The Prostate, Lung, Colorectal and Ovarian (PLCO) Cancer Screening Trial is a prospective cohort study of nearly 155,000 U.S. volunteers aged 55–74 at enrollment in 1993–2001. We developed the PLCO Atlas Project, a large resource for multi-trait genome-wide association studies (GWAS), by genotyping participants with available DNA and genomic consent. Genotyping on high-density arrays and imputation was performed, and GWAS were conducted using a custom semi-automated pipeline. Association summary statistics were generated from a total of 110,562 participants of European, African and Asian ancestry.
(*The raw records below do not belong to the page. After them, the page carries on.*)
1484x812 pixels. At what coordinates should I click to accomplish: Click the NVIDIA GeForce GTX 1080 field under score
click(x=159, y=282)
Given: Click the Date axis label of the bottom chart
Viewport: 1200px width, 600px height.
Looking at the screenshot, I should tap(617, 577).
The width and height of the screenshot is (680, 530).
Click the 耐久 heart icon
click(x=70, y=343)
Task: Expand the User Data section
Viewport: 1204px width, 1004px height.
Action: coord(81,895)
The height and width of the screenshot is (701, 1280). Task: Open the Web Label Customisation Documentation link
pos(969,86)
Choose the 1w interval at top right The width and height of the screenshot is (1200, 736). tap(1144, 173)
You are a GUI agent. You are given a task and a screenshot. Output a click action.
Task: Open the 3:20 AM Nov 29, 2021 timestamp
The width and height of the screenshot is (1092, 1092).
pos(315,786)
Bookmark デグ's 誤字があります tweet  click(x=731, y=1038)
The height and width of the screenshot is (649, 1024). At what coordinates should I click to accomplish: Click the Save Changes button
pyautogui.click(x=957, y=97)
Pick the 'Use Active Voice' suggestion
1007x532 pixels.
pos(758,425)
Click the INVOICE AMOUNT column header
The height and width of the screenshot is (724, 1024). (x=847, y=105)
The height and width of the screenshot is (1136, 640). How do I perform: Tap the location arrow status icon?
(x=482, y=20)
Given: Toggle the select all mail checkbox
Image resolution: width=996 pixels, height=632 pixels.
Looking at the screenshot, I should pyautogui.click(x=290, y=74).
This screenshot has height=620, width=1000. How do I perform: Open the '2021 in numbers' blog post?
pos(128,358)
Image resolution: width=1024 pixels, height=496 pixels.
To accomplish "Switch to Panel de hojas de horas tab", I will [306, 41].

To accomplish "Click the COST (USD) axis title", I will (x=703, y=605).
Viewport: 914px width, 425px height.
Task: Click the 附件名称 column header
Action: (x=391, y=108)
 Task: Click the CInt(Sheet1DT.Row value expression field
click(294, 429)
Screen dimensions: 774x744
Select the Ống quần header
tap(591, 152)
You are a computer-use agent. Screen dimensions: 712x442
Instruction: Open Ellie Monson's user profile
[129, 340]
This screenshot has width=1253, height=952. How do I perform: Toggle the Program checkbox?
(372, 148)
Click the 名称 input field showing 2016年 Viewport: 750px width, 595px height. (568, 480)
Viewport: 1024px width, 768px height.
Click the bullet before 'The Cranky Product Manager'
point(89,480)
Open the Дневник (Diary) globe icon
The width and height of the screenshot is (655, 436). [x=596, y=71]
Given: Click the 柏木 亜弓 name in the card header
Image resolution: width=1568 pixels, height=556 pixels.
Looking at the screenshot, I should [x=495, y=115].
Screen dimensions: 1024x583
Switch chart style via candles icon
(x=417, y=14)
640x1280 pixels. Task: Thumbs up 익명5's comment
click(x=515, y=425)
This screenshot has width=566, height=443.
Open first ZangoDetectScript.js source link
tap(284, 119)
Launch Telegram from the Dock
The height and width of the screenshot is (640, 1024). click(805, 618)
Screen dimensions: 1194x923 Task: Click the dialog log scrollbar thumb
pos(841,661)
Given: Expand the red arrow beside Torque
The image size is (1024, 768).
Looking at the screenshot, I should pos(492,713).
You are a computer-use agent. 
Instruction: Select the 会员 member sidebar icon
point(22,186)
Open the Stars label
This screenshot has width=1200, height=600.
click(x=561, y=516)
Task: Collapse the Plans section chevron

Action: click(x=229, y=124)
Application programming interfaces (APIs) and open-source software development kits (SKDs) enable exploring, visualizing and open data access through the PLCO Atlas GWAS Explorer website, promoting Findable, Accessible, Interoperable, and Re-usable (FAIR) principles. Currently the GWAS Explorer hosts association data for 90 traits and >78,000,000 genomic markers, focusing on cancer and cancer-related phenotypes. New traits will be posted as association data becomes available. The PLCO Atlas is a FAIR resource of high-quality genetic and phenotypic data with many potential reuse opportunities for cancer research and genetic epidemiology.